[Opening MATERIALS PROVIDED section]
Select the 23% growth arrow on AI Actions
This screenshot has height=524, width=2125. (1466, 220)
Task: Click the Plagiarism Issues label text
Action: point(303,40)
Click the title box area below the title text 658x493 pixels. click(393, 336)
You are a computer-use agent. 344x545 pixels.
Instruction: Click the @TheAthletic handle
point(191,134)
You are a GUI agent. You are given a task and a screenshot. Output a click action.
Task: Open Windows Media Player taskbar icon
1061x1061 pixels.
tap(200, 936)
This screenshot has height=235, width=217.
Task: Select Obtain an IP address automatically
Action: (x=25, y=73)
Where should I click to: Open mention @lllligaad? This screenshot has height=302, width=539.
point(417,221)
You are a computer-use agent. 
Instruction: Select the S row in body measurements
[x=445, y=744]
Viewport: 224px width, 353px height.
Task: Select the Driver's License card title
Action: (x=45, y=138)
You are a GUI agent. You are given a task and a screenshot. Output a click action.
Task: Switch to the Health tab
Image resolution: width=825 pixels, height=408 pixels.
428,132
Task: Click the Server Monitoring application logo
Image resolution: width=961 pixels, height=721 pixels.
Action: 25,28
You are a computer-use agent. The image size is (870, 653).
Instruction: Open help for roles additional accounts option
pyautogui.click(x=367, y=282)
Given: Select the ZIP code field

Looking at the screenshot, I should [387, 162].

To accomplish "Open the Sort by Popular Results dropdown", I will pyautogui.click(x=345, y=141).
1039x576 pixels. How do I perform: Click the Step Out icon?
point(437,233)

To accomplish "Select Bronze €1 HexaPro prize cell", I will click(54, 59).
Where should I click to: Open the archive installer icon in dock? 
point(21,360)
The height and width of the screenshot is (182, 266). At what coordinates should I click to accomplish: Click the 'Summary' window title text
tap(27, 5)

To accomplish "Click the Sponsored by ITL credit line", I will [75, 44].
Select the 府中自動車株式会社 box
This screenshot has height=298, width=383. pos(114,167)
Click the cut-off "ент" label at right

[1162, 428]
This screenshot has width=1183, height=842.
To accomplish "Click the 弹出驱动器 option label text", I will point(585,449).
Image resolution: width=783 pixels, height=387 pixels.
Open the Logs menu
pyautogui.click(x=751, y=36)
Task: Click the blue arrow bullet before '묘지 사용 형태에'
[Closing MATERIALS PROVIDED section]
# [PROBLEM DESCRIPTION]
Return only those lines of the records that contain the string "computer".

# [ANSWER SECTION]
You are a computer-use agent. 344x545 pixels.
You are a computer-use agent. 
You are a computer-use agent. The image size is (870, 653).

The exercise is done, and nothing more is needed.